Ashley Kronebusch, Staff Writer
Bitingly relevant and deeply unsettling, the play “Pluma and the Tempest” opened on Thursday night at Augsburg. Translated and directed by Beliza Torres Narvaez and written by Arístides Vargas, “Pluma and the Tempest” is a magical realist tale telling the story of the titular Pluma. Portrayed by two actors, Pluma is born and immediately runs away from their parents into the dangerous city where they meet many strange people and contend against the harsh realities of the dystopian world.
The atmosphere of “Pluma and the Tempest” is often dreamlike, and the play can only be interpreted through this kind of logic where nothing quite makes sense. Pluma is born as a fully formed adolescent, objects descend from the ceiling and the people Pluma meet are increasingly bizarre. This feeling is exacerbated by the space of the play, as the action takes place all around and right next to the audience. People are seated even on the main stage, but because the focus is constantly shifting, no one is far away from the story for long. As I was watching, an actor handed me a prop and then fetched it from me when it became relevant again. The boundaries of the stage that would normally allow the audience to emotionally distance themselves from the action simply don’t exist.

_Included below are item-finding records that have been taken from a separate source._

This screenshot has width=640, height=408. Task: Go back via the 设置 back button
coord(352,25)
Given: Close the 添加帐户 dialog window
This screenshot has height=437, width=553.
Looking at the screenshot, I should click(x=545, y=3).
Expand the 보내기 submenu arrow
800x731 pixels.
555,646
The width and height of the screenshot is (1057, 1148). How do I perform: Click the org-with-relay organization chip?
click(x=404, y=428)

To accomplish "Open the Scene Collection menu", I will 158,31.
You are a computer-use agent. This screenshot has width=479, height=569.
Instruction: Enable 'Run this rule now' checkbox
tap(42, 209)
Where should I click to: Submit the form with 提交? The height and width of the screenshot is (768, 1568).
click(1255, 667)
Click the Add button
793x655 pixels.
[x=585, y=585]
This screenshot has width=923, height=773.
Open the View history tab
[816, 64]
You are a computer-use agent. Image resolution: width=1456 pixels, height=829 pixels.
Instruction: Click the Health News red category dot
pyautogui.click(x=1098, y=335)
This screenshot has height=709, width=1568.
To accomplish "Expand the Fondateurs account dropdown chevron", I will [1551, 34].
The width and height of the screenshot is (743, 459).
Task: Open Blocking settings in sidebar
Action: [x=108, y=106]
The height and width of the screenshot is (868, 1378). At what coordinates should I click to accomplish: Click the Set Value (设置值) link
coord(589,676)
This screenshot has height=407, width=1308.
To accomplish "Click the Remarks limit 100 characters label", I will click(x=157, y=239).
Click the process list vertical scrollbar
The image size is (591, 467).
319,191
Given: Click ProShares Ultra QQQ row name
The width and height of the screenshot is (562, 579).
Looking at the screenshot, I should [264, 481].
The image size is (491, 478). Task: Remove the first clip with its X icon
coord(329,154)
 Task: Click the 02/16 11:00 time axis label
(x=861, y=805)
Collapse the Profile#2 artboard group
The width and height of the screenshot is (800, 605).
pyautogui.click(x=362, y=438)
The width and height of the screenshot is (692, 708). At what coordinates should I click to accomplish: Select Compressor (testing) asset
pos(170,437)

Even though it was written over 20 years ago, “Pluma and the Tempest” deals with themes that are at the forefront of the American consciousness today. Police brutality, trauma, youth homelessness, unethical politicians, racism and homophobia all come to the forefront at different times. Very few changes were made to the lines, but the ones that were made are particularly effective, like a politician who says he wants to “make our country great again.”
The biggest change made to the play was interpreting the character of Pluma as nonbinary. The original version left Pluma as having ambiguous gender, and being able to be played by a man or a woman. Although it still dealt with themes of gender, Torres Narvaez made the conscious decision for Pluma to be non-gender-conforming or genderqueer. “Having Pluma be non-gender-conforming brings it to a whole other level,” Torres Narvaez said. “We have a lot of queer people thrown from their homes . . . and then having genderqueer actors brought a whole new understanding to the play.”
Danny Reinan, one of the actors for Pluma said, “It feels so amazing to be trailblazers, bringing this very special, but not very well known, show to the light. It’s been amazing getting to play the role of the nonbinary character whose experiences are very similar to mine when I am nonbinary myself . . . Being nonbinary comes with a lot of day-to-day struggles that are not often seen or depicted because our very existence goes against the societal order of things . . . it’s very difficult to find a place where your story is told, and that can be very demoralizing . . . It’s very rare to see a story like Pluma’s, which acknowledges the depths of nonbinary experience.”
Although “Pluma and the Tempest” is primarily a tragedy, it has a hopeful outlook. Kyle Huisman, who plays a mobster, said, “At first I thought Pluma, as a feather, was soft, but stripped of their softness in the end. I’m not sure if I feel that way now. The message now is more hopeful. Torres Narvaez agreed, saying, “[Pluma’s] wise. They’re not a blank slate . . . at the end, they’re angry, they’re cynical, but they say they’ll survive.”
“Pluma and the Tempest” will run Friday and Saturday evening and Sunday afternoon with tickets available online.